4) In our opinion and according to the information and explanations
given to us, there is an adequate internal control system commensurate
with the size of the Company and the nature of its business, for the
purchase of inventory and fixed assets and for the sale of goods and
services. During the course of our audit, we have not observed any
continuing failure to correct major weaknesses in the internal control
system.
5) In respect of the contracts or arrangements referred to in section
301 of The Companies Act, 1956:
(a) In our opinion and according to the information and explanations
given to us that transactions made in pursuance of contracts or
arrangements that need to be entered in the register maintained under
section 301 of The Companies Act , 1956 have been so entered.

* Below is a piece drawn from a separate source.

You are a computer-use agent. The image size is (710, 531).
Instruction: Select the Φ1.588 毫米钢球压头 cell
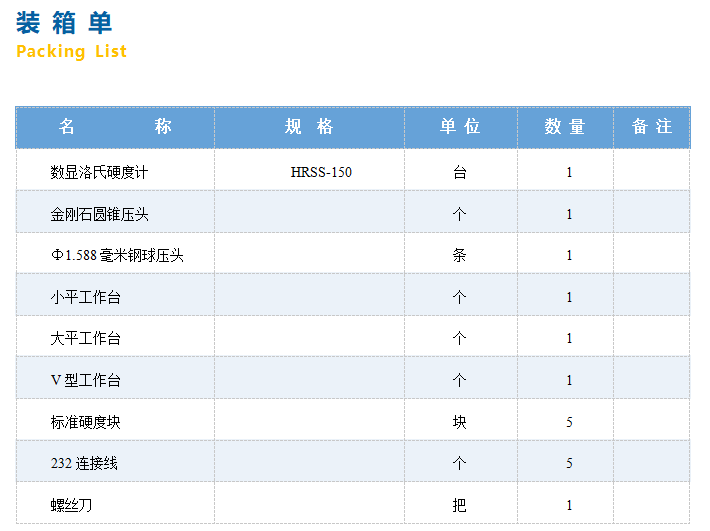click(x=117, y=255)
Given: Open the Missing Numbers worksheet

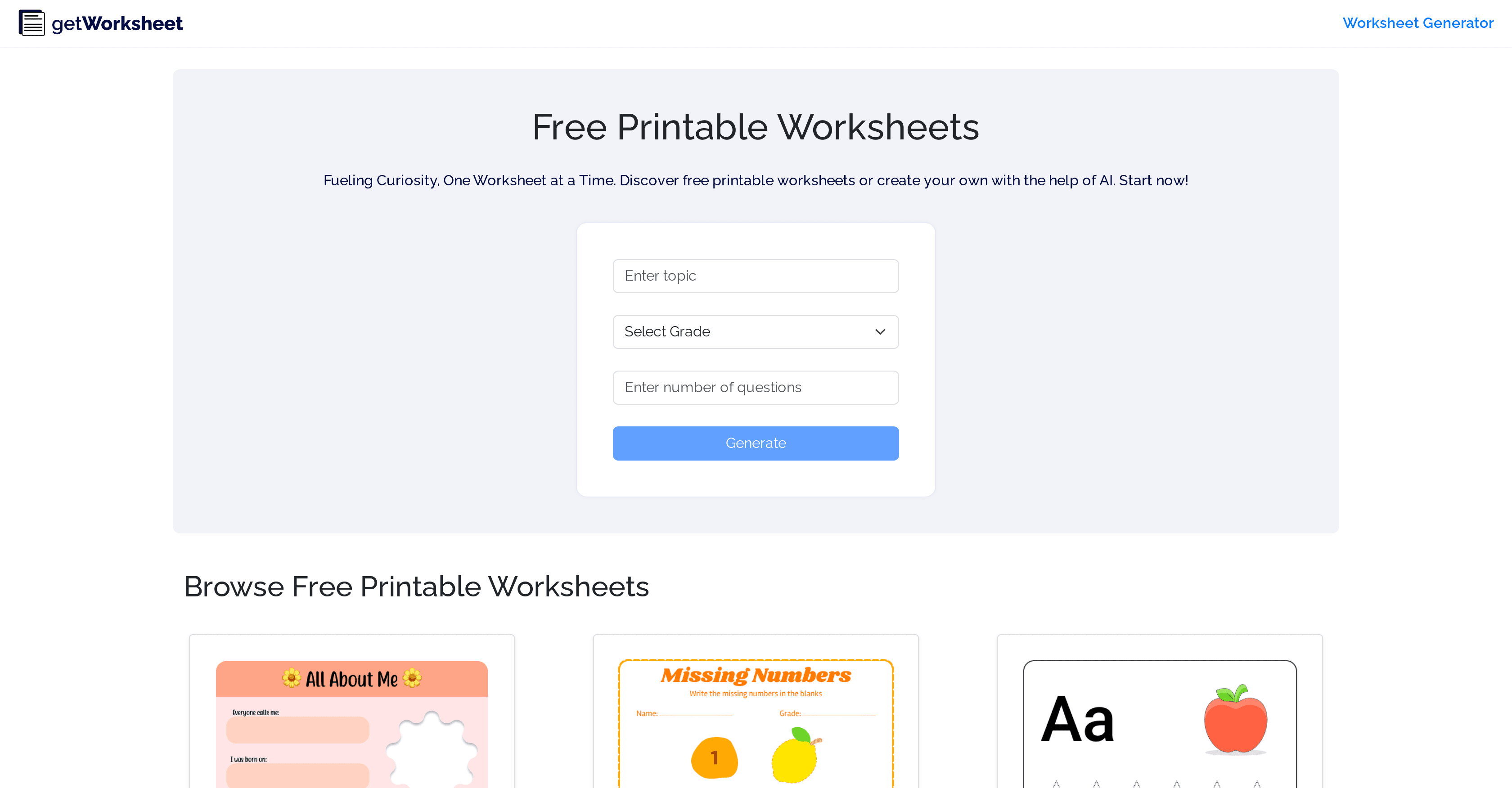Looking at the screenshot, I should pyautogui.click(x=756, y=710).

(b) In our opinion and according to the information and explanations
given to us that transactions made in pursuance of contracts or
arrangements that need to be entered in the register maintained under
section 301 of The Companies Act, 1956 and exceeding the value of
Rs.5,00,000/- in respect of each party during the year has been made at
prices which appear reasonable as per information available with the
company.
6) According to the information and explanations given to us, the
Company has not accepted any deposits from the public. Therefore, the
provisions of clause vi of paragraph 4 of the order are not applicable
to the company.
7) In our opinion, the Company has an internal audit system
commensurate with the size and nature of its business.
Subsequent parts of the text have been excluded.